BVerfG, 21.06.2011 - 1 BvR 2930/10 - Zurückweisung einer Person mit einer sog. Vollerlaubnis nach dem RBerG als Bevollmächtigter durch ein Sozialgericht greift in die Berufsausübungsfreiheit ein; Vorliegen eines Eingriffs in die Berufsausübungsfreiheit im Falle der Zurückweisung einer Person mit einer sog. Vollerlaubnis nach dem RBerG als Bevollmächtigter durch ein Sozialgericht; Notwendigkeit der Beachtung des Grundsatzes der Subsidiarität für die Zulässigkeit der Verfassungsbeschwerde

Bundesverfassungsgericht
Beschl. v. 21.06.2011, Az.: 1 BvR 2930/10
Gericht: BVerfG
Entscheidungsform: Beschluss
Datum: 21.06.2011
Referenz: JurionRS 2011, 20074
Aktenzeichen: 1 BvR 2930/10
 

Verfahrensgang:

vorgehend:

SG Gießen - 18.10.2010 - AZ: S 14 AL 207/07

Fundstellen:

NJW 2011, 3285-3286

NZS 2012, 102-103

SGb 2011, 513

Verfahrensgegenstand:

Verfassungsbeschwerde
des Herrn S...
gegen
den Beschluss des Sozialgerichts Gießen vom 18. Oktober 2010 - S 14 AL 207/07 -

Redaktioneller Leitsatz:

Es verstößt gegen die Berufsfreiheit eines Vollrechtsbeistands, der im Besitz einer Erlaubnis nach dem Rechtsberatungsgesetz ist, ihn über das Auftreten in der Verhandlung hinausgehend als Prozessbevollmächtigter insgesamt zurückzuweisen. Insoweit ist bei der Anwendung des § 3 Abs. 2 RDGEG zwischen der gerichtlichen Vertretung im Allgemeinen und dem Auftreten in der Verhandlung zu unterscheiden.

In dem Verfahren
...
hat die 2. Kammer des Ersten Senats des Bundesverfassungsgerichts
durch
die Richter Gaier, Paulus und
die Richterin Britz
am 21. Juni 2011
einstimmig beschlossen:

Tenor:

  1. 1

    Der Beschluss des Sozialgerichts Gießen vom 18. Oktober 2010 - S 14 AL 207/07 - verletzt den Beschwerdeführer in seinem Grundrecht aus Artikel 12 Absatz 1 des Grundgesetzes, soweit der Beschwerdeführer über das Auftreten in der Verhandlung hinaus als Prozessbevollmächtigter der Kläger zurückgewiesen wird.

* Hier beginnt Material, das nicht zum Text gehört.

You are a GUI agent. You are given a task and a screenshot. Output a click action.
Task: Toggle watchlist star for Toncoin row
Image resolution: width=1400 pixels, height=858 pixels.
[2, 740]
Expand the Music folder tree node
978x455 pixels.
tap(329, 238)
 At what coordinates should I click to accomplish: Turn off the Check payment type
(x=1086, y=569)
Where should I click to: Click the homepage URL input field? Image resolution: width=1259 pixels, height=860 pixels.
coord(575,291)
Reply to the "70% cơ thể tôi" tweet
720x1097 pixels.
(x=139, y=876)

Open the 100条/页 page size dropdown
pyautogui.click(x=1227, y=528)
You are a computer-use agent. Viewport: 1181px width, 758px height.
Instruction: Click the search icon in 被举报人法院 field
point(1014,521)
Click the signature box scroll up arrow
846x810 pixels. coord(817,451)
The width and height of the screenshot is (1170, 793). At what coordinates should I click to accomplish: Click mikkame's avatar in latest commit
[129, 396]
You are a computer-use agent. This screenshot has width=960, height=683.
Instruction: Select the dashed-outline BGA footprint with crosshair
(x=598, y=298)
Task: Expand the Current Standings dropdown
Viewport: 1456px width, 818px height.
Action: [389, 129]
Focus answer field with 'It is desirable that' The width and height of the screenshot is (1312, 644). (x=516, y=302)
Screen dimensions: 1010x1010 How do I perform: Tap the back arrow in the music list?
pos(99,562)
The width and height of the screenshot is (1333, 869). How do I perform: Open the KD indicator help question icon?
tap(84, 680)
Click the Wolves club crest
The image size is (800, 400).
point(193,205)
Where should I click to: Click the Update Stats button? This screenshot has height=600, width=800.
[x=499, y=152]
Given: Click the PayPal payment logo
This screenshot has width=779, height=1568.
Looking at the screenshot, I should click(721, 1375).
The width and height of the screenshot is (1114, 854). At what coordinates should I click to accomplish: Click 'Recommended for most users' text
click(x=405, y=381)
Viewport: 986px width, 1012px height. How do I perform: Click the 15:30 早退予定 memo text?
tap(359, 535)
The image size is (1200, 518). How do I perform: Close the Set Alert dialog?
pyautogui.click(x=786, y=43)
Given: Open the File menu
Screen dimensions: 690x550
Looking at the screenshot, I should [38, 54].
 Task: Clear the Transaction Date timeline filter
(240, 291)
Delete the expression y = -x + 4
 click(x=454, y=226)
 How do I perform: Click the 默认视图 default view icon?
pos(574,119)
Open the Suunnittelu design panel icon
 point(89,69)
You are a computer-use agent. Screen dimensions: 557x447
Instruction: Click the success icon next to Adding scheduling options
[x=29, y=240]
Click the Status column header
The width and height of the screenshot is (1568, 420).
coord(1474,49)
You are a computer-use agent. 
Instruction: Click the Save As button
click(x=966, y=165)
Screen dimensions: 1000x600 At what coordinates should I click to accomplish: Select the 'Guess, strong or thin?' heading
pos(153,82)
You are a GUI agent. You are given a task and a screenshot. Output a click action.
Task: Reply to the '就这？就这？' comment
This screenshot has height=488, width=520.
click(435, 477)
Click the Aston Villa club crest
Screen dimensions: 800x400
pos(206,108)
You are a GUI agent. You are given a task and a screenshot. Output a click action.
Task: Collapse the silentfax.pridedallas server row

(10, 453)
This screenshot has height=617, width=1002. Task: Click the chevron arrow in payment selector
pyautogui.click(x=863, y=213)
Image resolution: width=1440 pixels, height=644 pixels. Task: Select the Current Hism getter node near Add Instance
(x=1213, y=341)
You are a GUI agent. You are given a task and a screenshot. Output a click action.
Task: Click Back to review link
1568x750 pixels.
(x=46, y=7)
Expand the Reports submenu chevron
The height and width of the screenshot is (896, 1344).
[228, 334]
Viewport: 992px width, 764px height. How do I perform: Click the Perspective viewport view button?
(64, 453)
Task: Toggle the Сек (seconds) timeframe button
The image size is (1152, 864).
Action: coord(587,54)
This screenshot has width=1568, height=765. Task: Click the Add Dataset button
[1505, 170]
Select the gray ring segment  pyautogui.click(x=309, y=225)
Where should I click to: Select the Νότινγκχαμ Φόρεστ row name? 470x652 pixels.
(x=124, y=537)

Insoweit wird der Beschluss aufgehoben und die Sache an das Sozialgericht Gießen zurückverwiesen.

  2. 2

    Im Übrigen wird die Verfassungsbeschwerde nicht zur Entscheidung angenommen.

  3. 3

    Das Land Hessen hat dem Beschwerdeführer die Hälfte seiner notwendigen Auslagen zu erstatten.